[Stored items from a collection]
|---|

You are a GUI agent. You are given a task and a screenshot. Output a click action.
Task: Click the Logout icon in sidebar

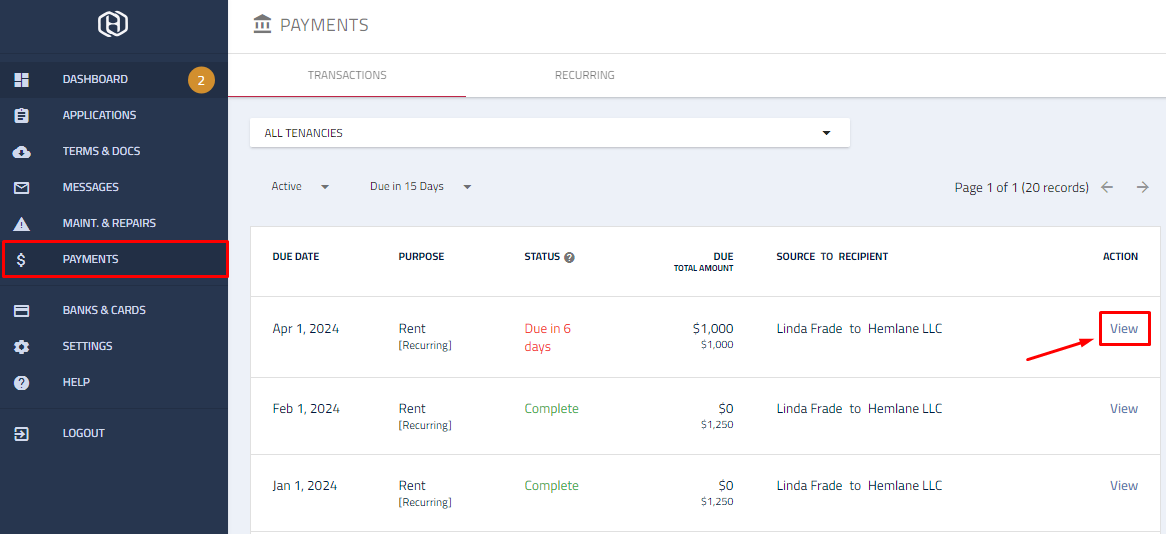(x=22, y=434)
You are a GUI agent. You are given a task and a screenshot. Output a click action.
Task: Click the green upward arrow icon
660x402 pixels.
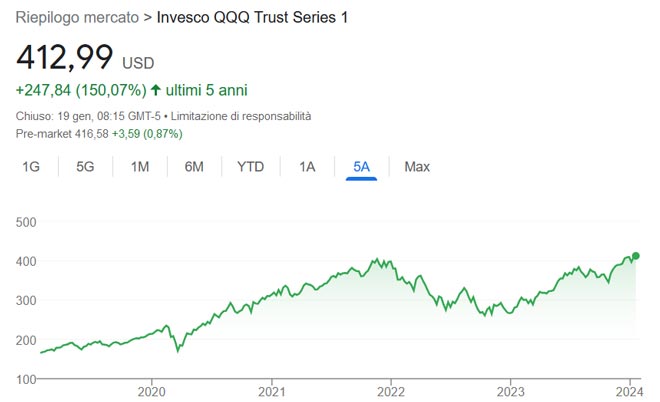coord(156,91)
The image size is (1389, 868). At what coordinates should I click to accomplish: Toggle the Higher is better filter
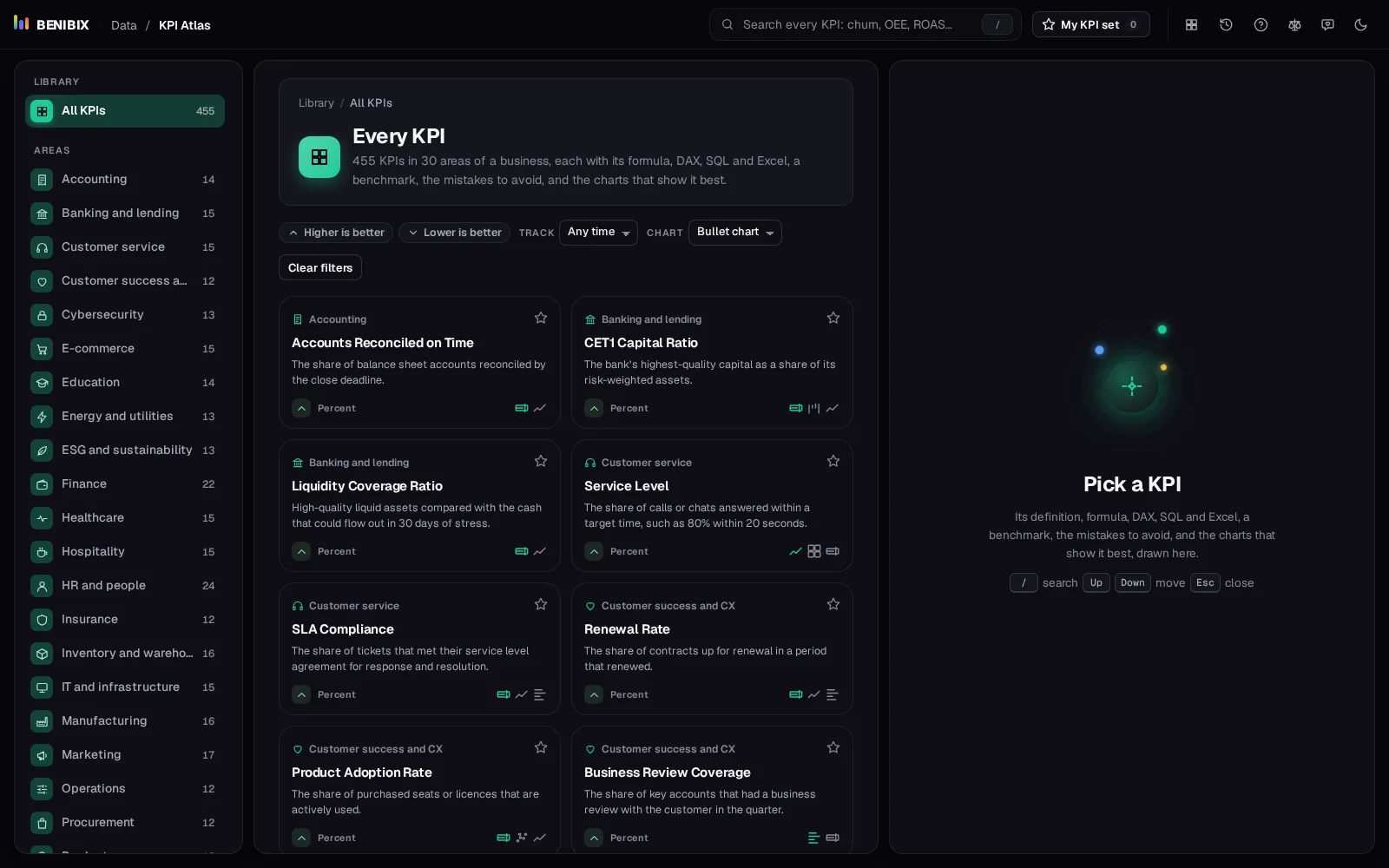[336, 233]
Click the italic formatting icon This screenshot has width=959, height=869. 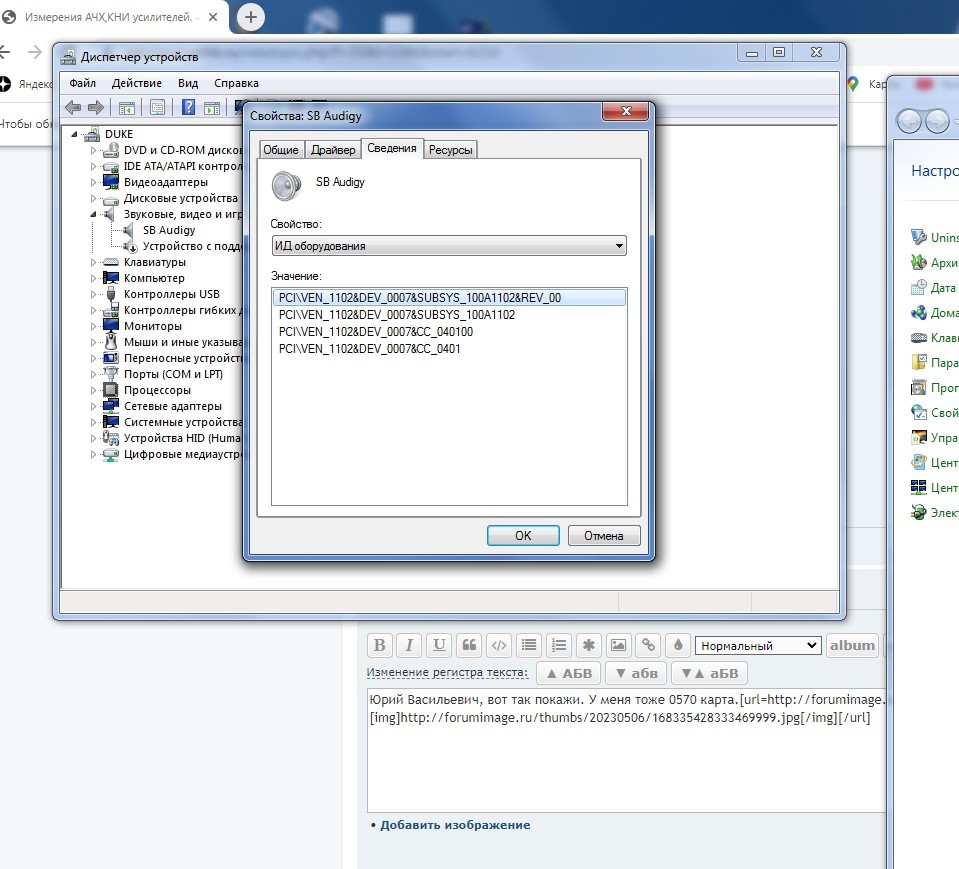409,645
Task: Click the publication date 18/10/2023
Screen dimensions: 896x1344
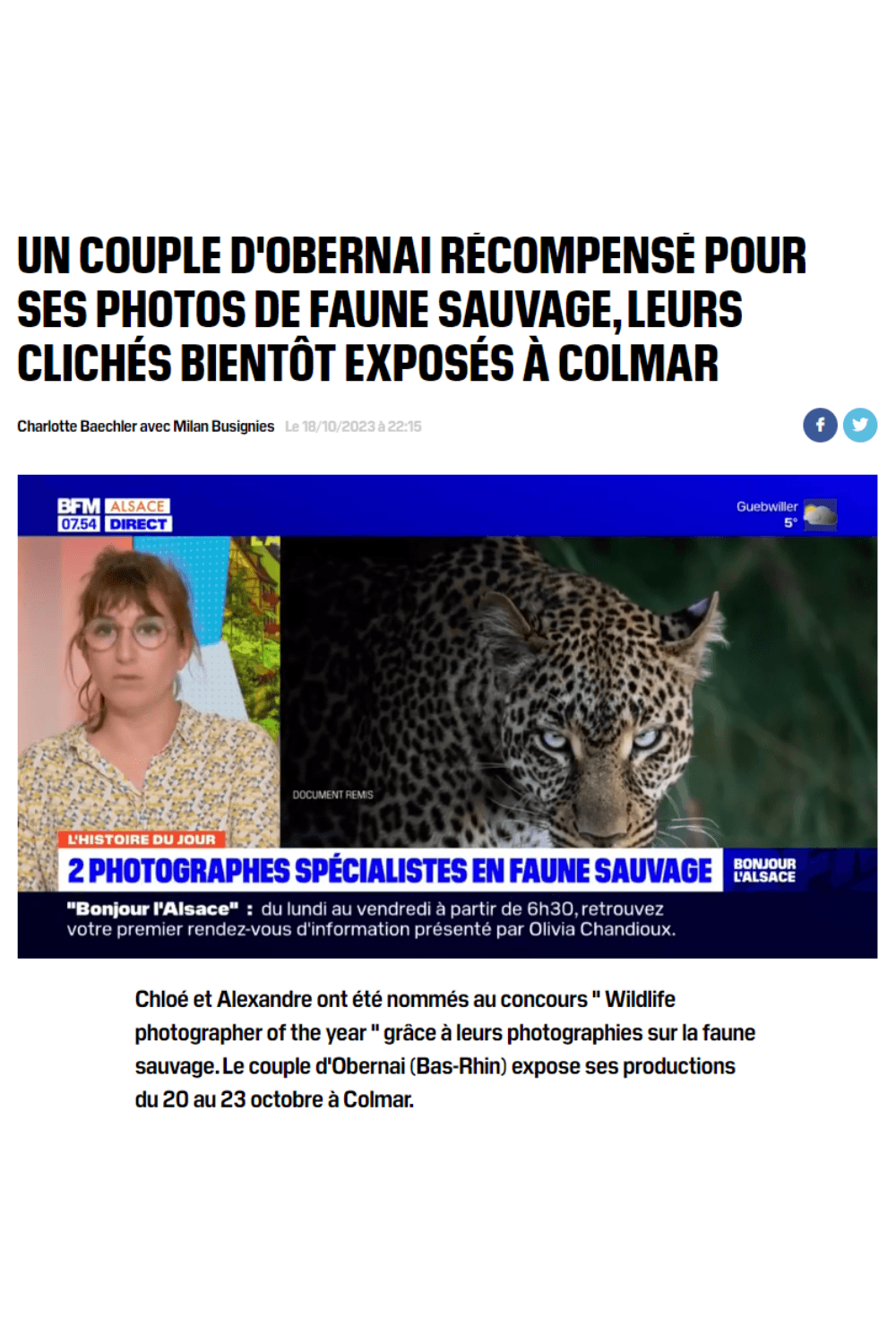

|---|

[ACTION ITEM]: Repeat only the lines between the start of the data and the line with "Task: Click the green upward arrow icon", including those two lines, and skip the pictures.

[YOUR SOLUTION]:
You are a GUI agent. You are given a task and a screenshot. Output a click action.
Task: Click the Logout icon in sidebar

(x=22, y=434)
You are a GUI agent. You are given a task and a screenshot. Output a click action.
Task: Click the green upward arrow icon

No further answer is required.